-- begin Task data --

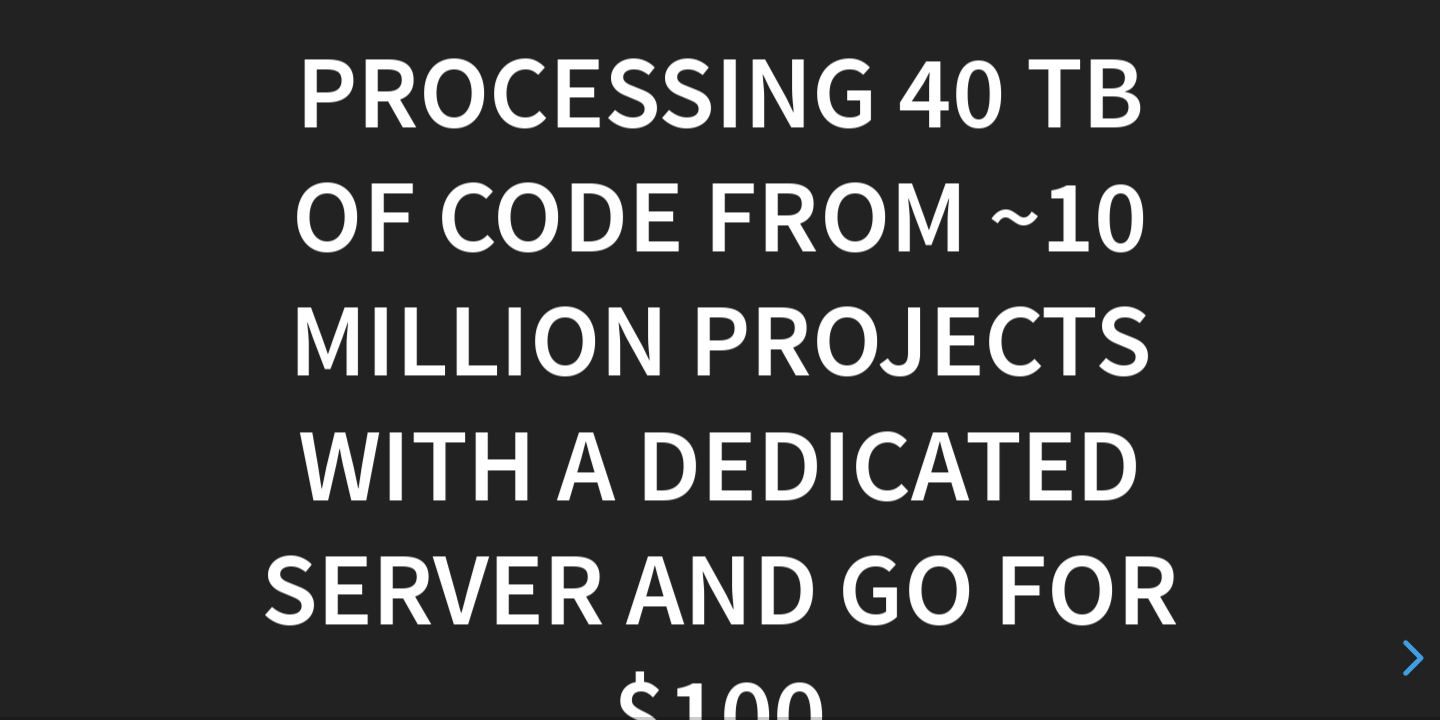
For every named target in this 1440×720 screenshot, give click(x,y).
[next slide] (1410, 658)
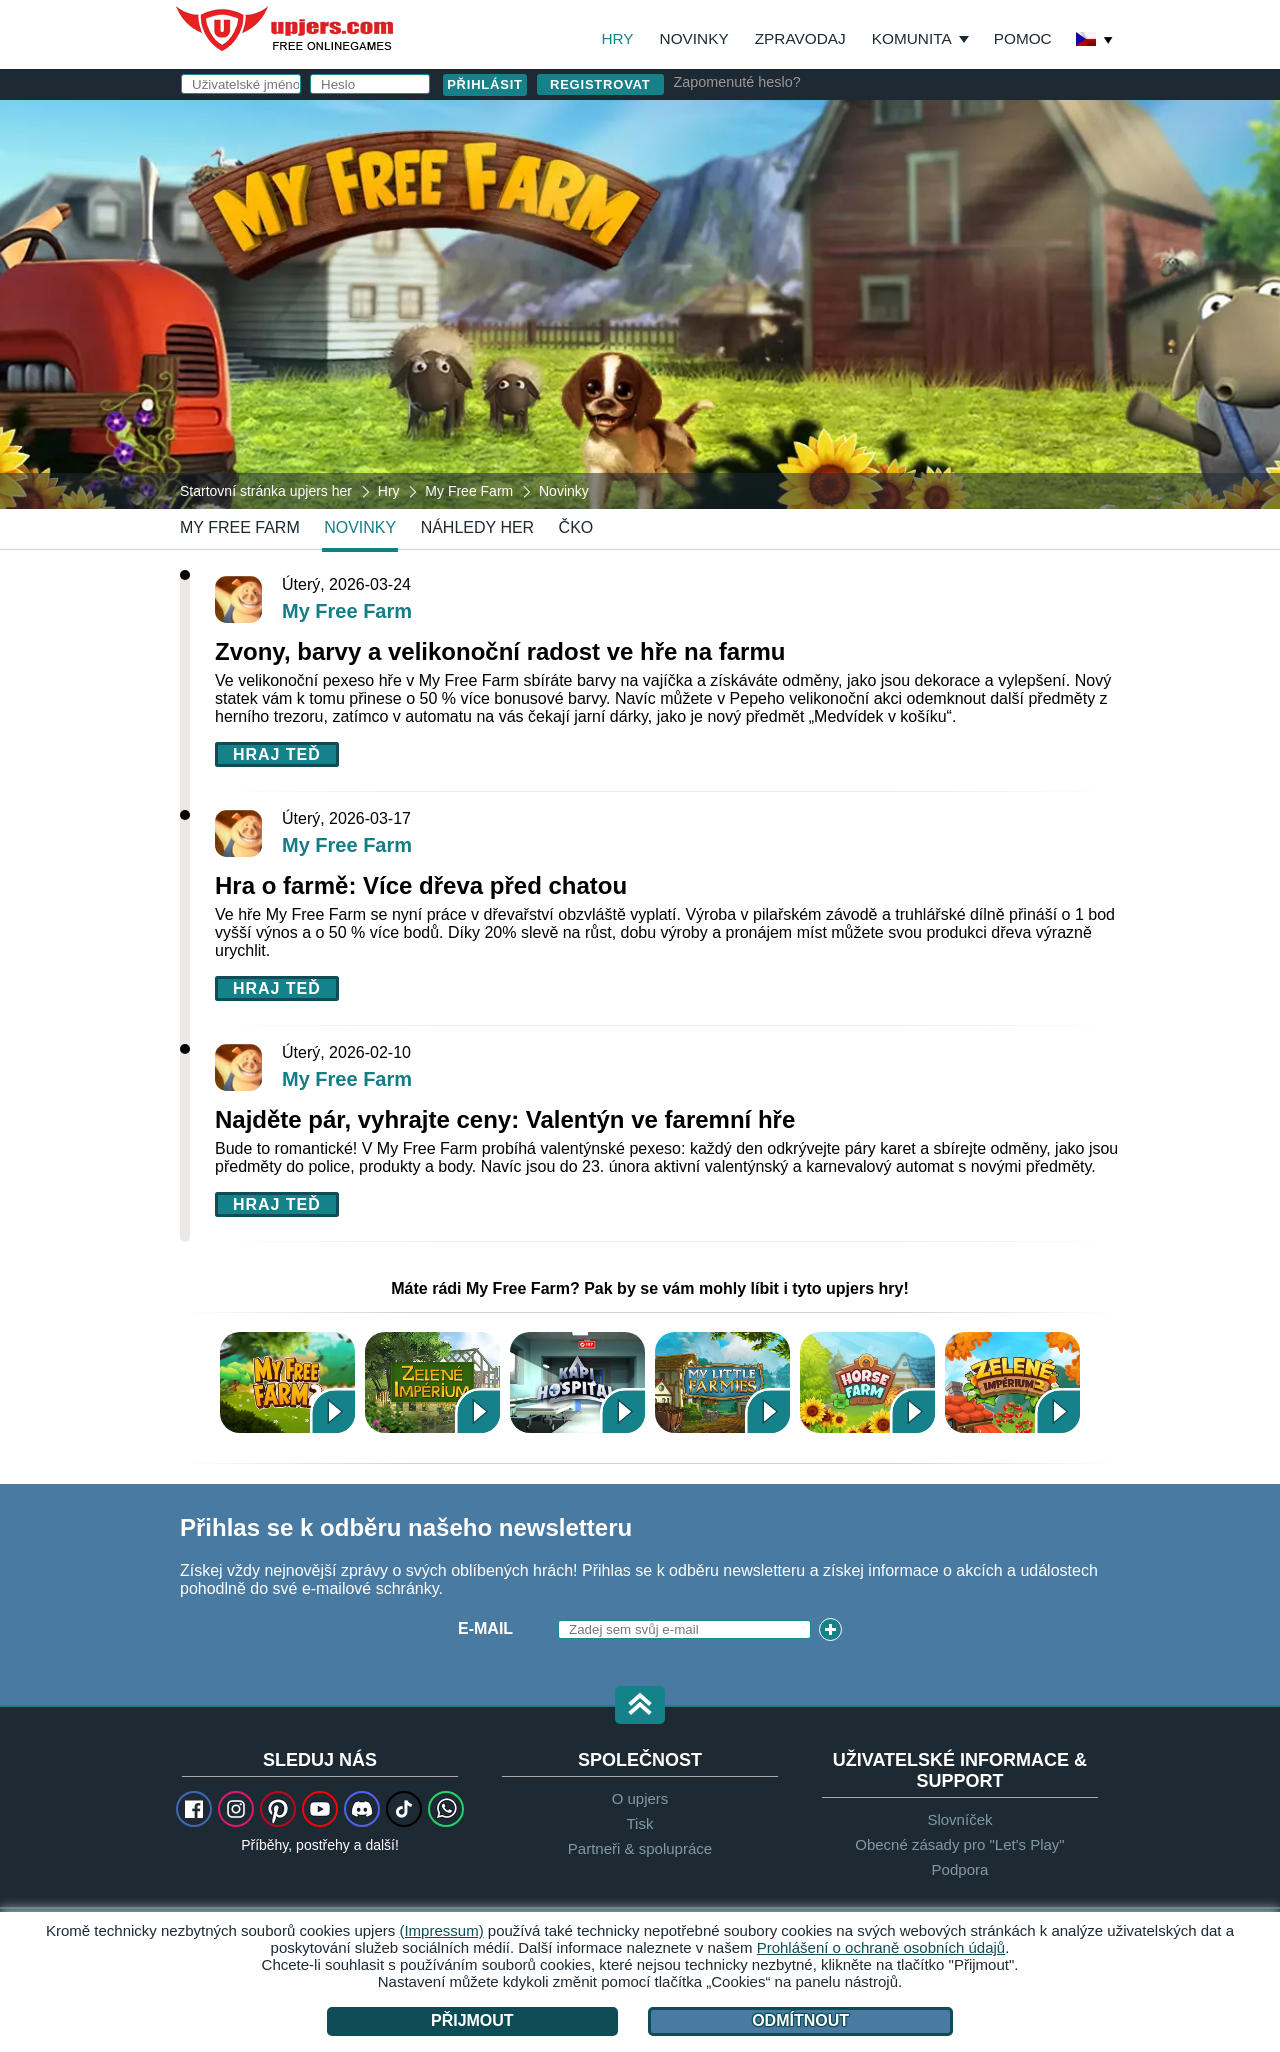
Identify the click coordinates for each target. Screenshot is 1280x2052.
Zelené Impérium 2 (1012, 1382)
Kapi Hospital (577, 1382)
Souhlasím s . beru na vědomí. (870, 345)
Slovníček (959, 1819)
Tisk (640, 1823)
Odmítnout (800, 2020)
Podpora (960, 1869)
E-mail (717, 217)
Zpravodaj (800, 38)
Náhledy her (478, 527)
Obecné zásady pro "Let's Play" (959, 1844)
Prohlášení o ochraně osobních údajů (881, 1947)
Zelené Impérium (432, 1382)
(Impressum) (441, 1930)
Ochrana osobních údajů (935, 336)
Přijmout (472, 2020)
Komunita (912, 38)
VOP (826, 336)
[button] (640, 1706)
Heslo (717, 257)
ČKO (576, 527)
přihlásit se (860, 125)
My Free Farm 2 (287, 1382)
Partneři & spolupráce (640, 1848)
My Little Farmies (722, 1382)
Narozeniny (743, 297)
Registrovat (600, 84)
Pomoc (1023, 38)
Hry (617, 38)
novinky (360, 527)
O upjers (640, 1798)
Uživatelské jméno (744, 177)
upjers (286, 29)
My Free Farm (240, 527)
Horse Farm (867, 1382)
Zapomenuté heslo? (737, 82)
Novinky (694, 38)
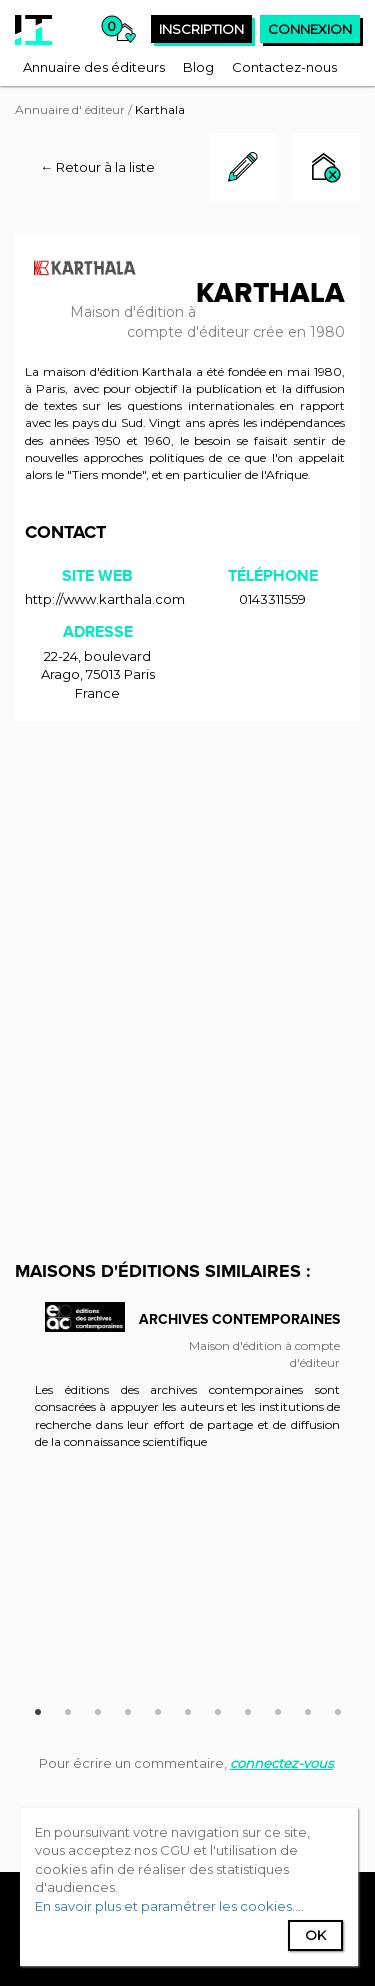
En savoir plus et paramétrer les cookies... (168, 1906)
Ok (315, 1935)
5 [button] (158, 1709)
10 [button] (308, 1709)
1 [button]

-- end Task data --

# Set task:
Copy all of the rows above word for word, leaving out the pictures.

# Exercise solution:
For every named target in this 1440×720 screenshot, give click(x,y).
[next slide] (1410, 658)
Identify the click coordinates for each target. Screenshot is 1280x2052.
Zelené Impérium 2 (1012, 1382)
Kapi Hospital (577, 1382)
Souhlasím s . beru na vědomí. (870, 345)
Slovníček (959, 1819)
Tisk (640, 1823)
Odmítnout (800, 2020)
Podpora (960, 1869)
E-mail (717, 217)
Zpravodaj (800, 38)
Náhledy her (478, 527)
Obecné zásady pro "Let's Play" (959, 1844)
Prohlášení o ochraně osobních údajů (881, 1947)
Zelené Impérium (432, 1382)
(Impressum) (441, 1930)
Ochrana osobních údajů (935, 336)
Přijmout (472, 2020)
Komunita (912, 38)
VOP (826, 336)
[button] (640, 1706)
Heslo (717, 257)
ČKO (576, 527)
přihlásit se (860, 125)
My Free Farm 2 (287, 1382)
Partneři & spolupráce (640, 1848)
My Little Farmies (722, 1382)
Narozeniny (743, 297)
Registrovat (600, 84)
Pomoc (1023, 38)
Hry (617, 38)
novinky (360, 527)
O upjers (640, 1798)
Uživatelské jméno (744, 177)
upjers (286, 29)
My Free Farm (240, 527)
Horse Farm (867, 1382)
Zapomenuté heslo? (737, 82)
Novinky (694, 38)
En savoir plus et paramétrer les cookies... (168, 1906)
Ok (315, 1935)
5 [button] (158, 1709)
10 [button] (308, 1709)
1 [button]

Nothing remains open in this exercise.